Esta desconfianza es normal, porque la ciencia no es perfecta. Hay conflictos de interés que han promovido medicamentos nocivos a cambio de ganancias. Hay ciencia mal hecha, con datos falseados, producto de la pereza, las ganas de notoriedad fácil o la mala fe. Todo esto existe. Pero, por el momento, la ciencia sigue siendo la que tiene los mejores métodos para discernir lo verdadero de lo falso, incluida la capacidad de detectar sus propios fraudes.
Lo que un gran sector de la cooperación debería asumir es una posibilidad que leí hace años de un autor boliviano, pero del que perdí la referencia: se puede ser indígena y ser moderno. O lo que el otro Olúfémi Táíwò describe como una necesidad en un libro que recomiendo mucho: África tiene que ser moderna: Un manifiesto.

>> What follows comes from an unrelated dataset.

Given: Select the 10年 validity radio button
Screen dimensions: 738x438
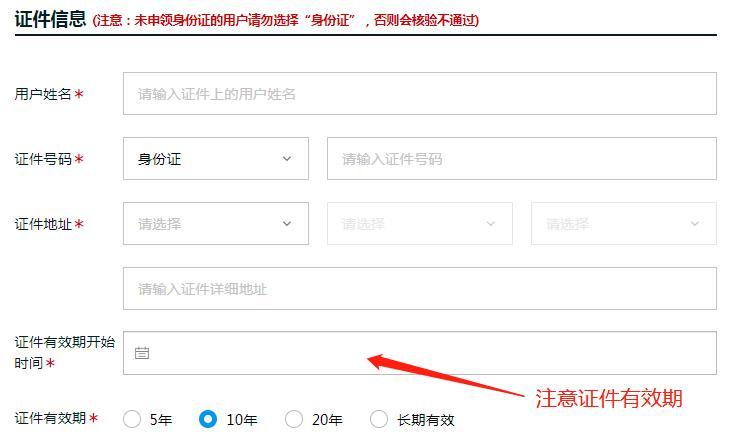Looking at the screenshot, I should [208, 419].
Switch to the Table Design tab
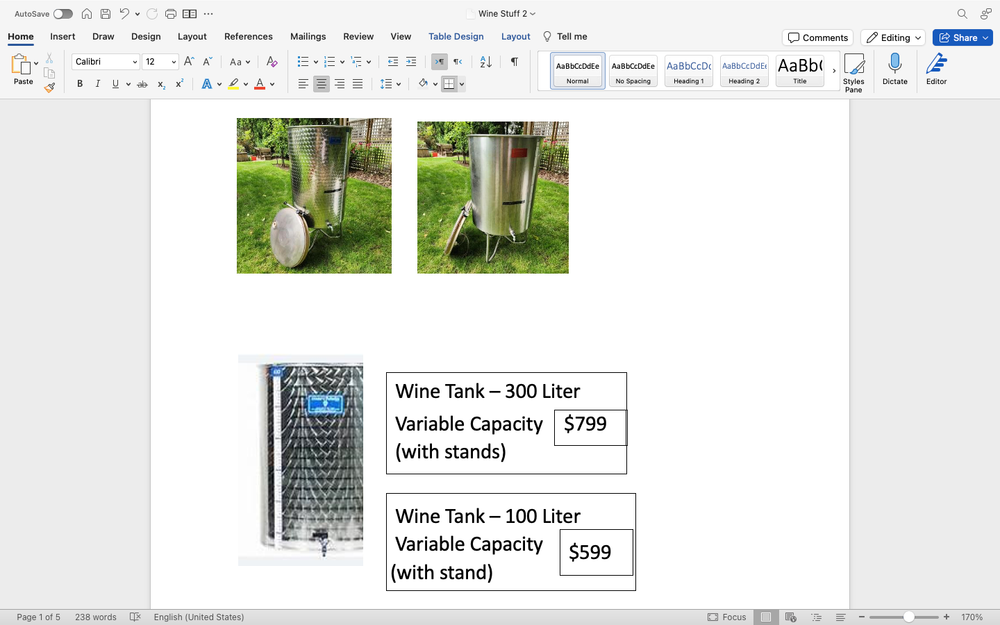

Rechazar los beneficios que aporta la ciencia o contraponerla al conocimiento indígena, en vez de usarla para discernir lo verdadero de lo falso que éste aporta, pone en juego los beneficios de la modernidad. La misma modernidad que erradica enfermedades, disminuye la mortalidad infantil o mejora la eficacia estatal mediante políticas basadas en evidencias. Mientras, sus detractores vuelan en aviones diseñados por la tecnología moderna y se dejan anestesiar sin remilgos en las operaciones quirúrgicas, lo que no deja de ser una contradicción.
Discernir es, en resumen, lo que necesitamos. Es lo que ofreció la serpiente a Eva si comía del árbol del conocimiento, que nos permitiría distinguir lo bueno de lo malo. La promesa no podía ser más tentadora: seríamos como dioses.